16:19 Başka bir zaman, yerin üzerindeki suların ortasında bile yanar.
adaletsiz bir ülkenin meyvelerini yok edebilecek ateşin gücü.
16:20 Bunun yerine, kendi kavmini melek yemeklerinden yedirdin ve
onlara cennetten emek vermeden hazırlanmış ekmek gönderdi,
her erkeğin zevkinden memnun ve her zevke katılıyor.
16:21 Rızkın çocuklarına tatlılığını bildirdi ve hizmet
yiyenin iştahına göre, herkesin beğenisine göre kendini yumuşattı.
16:22 Ama kar ve buz, bilsinler diye ateşe dayandı ve erimedi.
Doluda yanan, yağmurda parıldayan ateş yok etti
düşmanların meyveleri.
16:23 Ama bu yine kendi gücünü bile unuttu.
beslenmiş olabilir.
16:24 Sana hizmet eden yaratık, Yaratıcı olan, gücünü artırır.
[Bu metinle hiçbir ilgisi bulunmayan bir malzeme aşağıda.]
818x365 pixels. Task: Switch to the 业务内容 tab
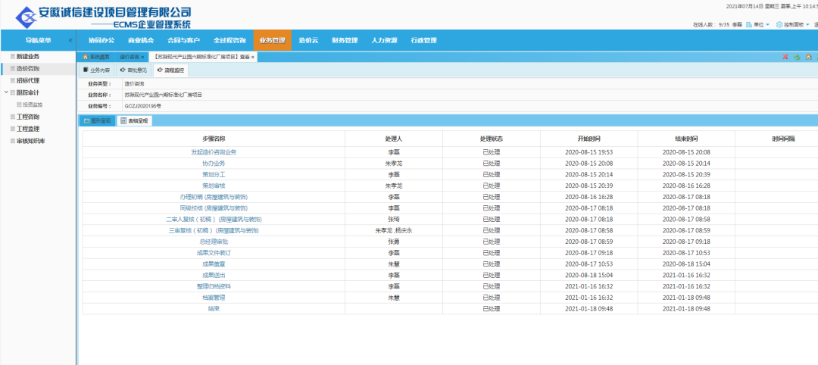pyautogui.click(x=96, y=70)
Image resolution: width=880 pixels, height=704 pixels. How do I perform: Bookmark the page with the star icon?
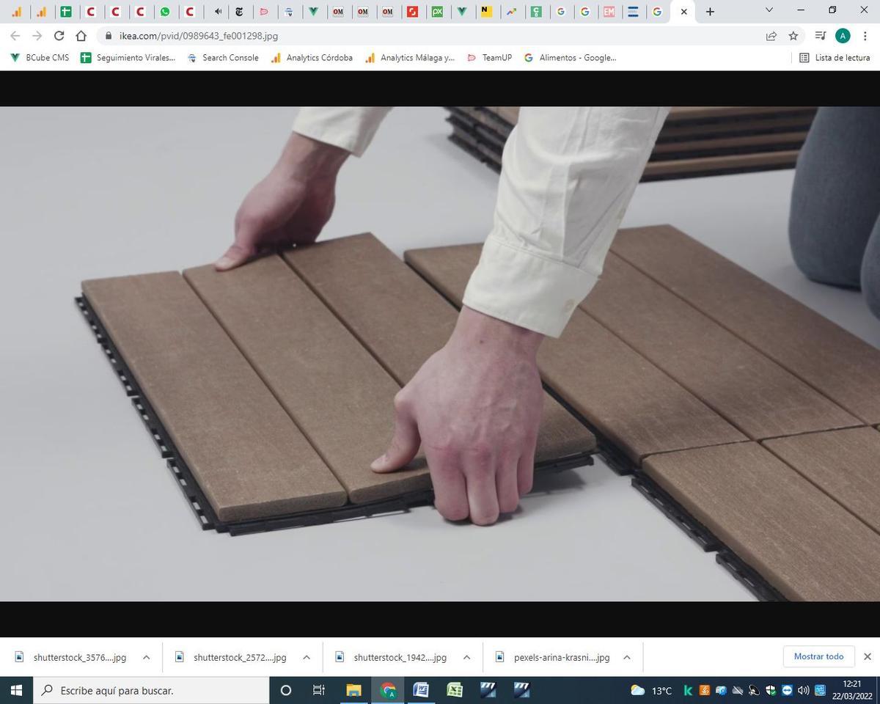(x=793, y=35)
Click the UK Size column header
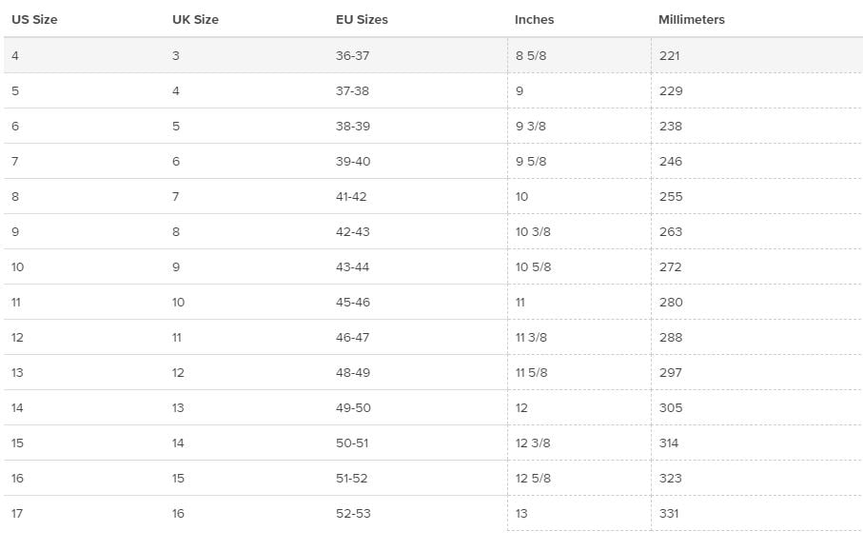Image resolution: width=863 pixels, height=551 pixels. (x=195, y=19)
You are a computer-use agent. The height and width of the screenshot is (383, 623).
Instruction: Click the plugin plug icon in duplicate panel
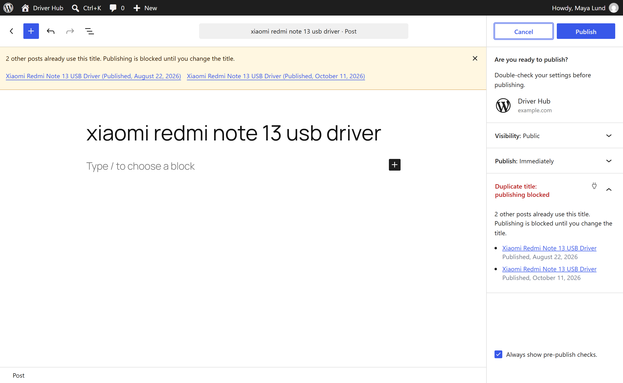pos(594,186)
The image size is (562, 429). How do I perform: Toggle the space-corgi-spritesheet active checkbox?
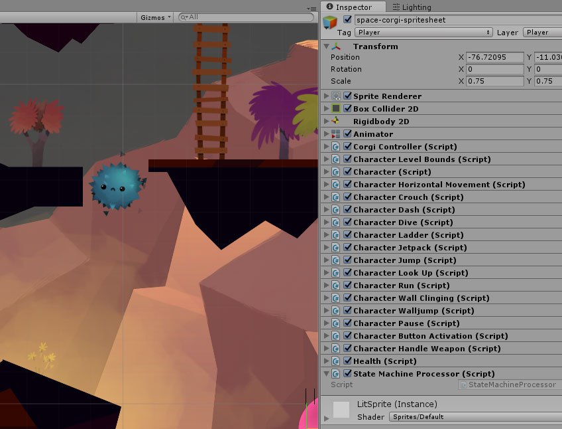[348, 20]
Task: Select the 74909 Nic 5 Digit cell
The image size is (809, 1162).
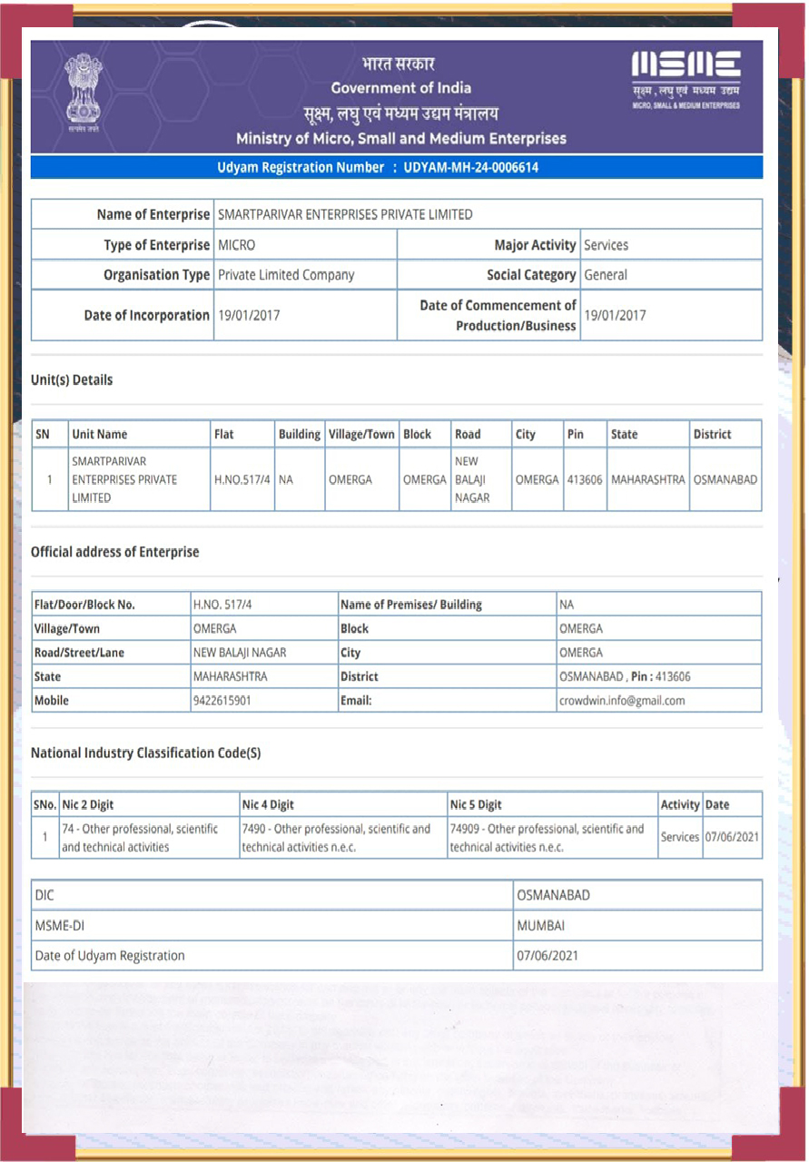Action: tap(550, 838)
haksızlara karşı cezaları için güç verir ve onun gücünü azaltır.
sana güvenenlerin yararına güç.
16:25 Bu nedenle, o zaman bile tüm modalara göre değiştirildi ve itaat edildi
her şeyi besleyen lütfuna, her şeyin arzusuna göre
ihtiyacı olanlar:
16:26 Öyle ki, ya Rab, sevdiğin çocukların, böyle olmadığını bilsinler.
insanı besleyen meyvelerin büyümesi: ama bu senin sözün,
sana güvenenleri korur.
16:27 Ateşin yok etmediği şey için, biraz ısıtılarak
güneş ışını, yakında eridi:
16:28 Bilinsin ki, güneşin sana vermesini engellemeliyiz
teşekkürler ve gün baharında sana dua et.
16:29 Çünkü nankörlerin ümidi kışın kırağı gibi eriyip gider.
donacak ve faydasız su olarak akıp gidecektir.